As long as he cannot install malware this way, it doesn’t matter in how many ways he can gain access — in my experience, most malware writers are not interested in breaking into individual machines very much. For them, that’s just a means to a goal, which is to zombify and remote control the machine for an extended period later on.
acid

Monday, March 22, 2010 - 3:12 pm · Reply

And PDF is also the culprit in hacking Google out of China. Thanks, Adobe! Needing to break out of the browser security sandbox and execute system code just to view a dumb document? PDF – the 2nd thing that needs to go away next to Flash. I thought XML/XSLT supposed to eliminate all that, isn’t it, Mr. Google-Is-Good-Apple-Is-Evil Tim Bray?
x

Monday, March 22, 2010 - 3:14 pm · Reply

No one takes this publicity stunt fsck seriously. There are no viruses for Mac. Get a life, asswipe.
chabig

Monday, March 22, 2010 - 3:15 pm · Reply

I don’t understand how causing a program to crash can allow someone to take control of an entire
machine–each app runs in a protected memory space.
Fuzzy logic

Monday, March 22, 2010 - 3:17 pm · Reply

fuzzer is not a person. It is a tool. I must say they guy did a great job. Fuzzing for 3 weeks per app is extraordinary. I don’t think there is any company doing it for that long. The PDF vulnerability is especially painful in Mac OS X because it happens on system level and therefore it is more severely exploitable and affects not just “Preview.app” but any app that displays PDFs.

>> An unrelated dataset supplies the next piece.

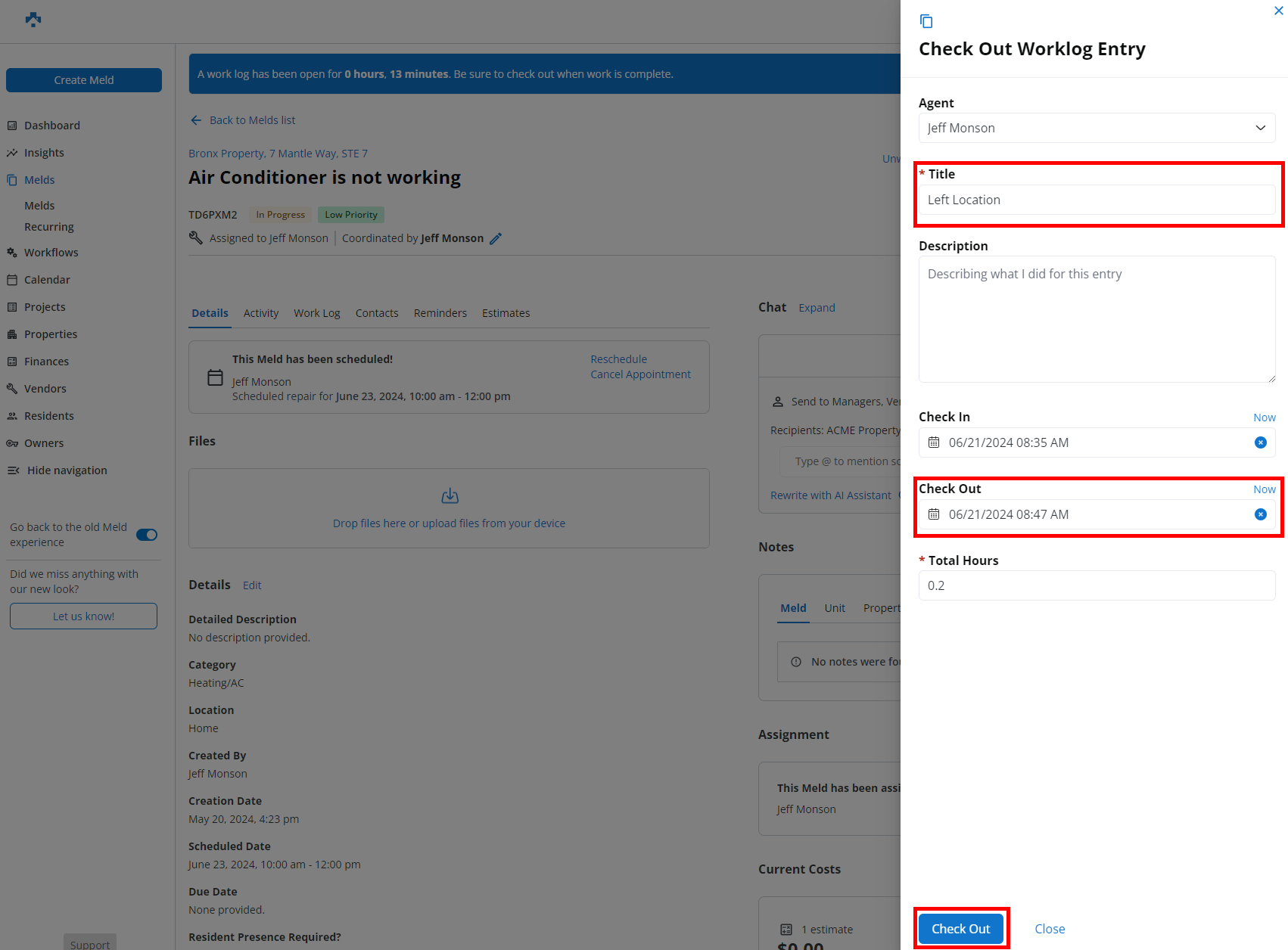
Task: Click the Description text area
Action: click(x=1097, y=318)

MW: “gone” as in… “my confidence in displaying PDFs in Safari…”
Fact Checker

Monday, March 22, 2010 - 3:20 pm · Reply

Oddly, just last week, I was wondering how secure Preview was. If Adobe reader and Acrobat are having so many problems with pdf’s, why not Preview.

Is Apple ahead of Adobe on this, I wondered. As much as Apple’s criticism of Flash is on the mark, I figured it would be ironic if they weren’t on top of the pdf problem. (Sure Adobe created the pdf but Mac people actually use it and we want it to work safely.)
PDF

Monday, March 22, 2010 - 3:25 pm · Reply

PDF is deeply ingrained in the Mac OS, if you doubt me go over to the Apple Developer site and read up on the use of PDF in the Mac OS.
This is a serious hole if exploited.

I am no alarmist, but Apple needs to do better on security. The number one gripe of many IT people open to Macs in the enterprise is their secrecy, silence and relative slowness to patch vulnerabilities.
Rather than bitch about IT, think of it as a cost of doing business in the enterprise on a broad scale. Apple has the people & money to make this issue go away. As a shareholder of over a decade, I think it’s way past time Apple gets more open and responsive about security.
Tetrachloride

Monday, March 22, 2010 - 3:32 pm · Reply

I agree that Apple is slow on the update with security issues.
WTFrank

Monday, March 22, 2010 - 3:33 pm · Reply

Unfortunately Apple has been brusk with those who find security holes. No one figures it’s worth the hassle to contact Apple directly.

If it was me, I’d hire these guys.
@WTFRank

Monday, March 22, 2010 - 3:36 pm · Reply

Its not you, and they wont be hired, and you a sheep fool just following and scarfing down all of their bullshit.

Get a life, fool.
Bruce

Monday, March 22, 2010 - 3:42 pm · Reply

OSX effected and Window not effected by security issue! Apple fans raise Job’s little red book and shout down the messenger of OSX security issues. This site is really something! I have not seen such union of opinion since Mao’s communist China!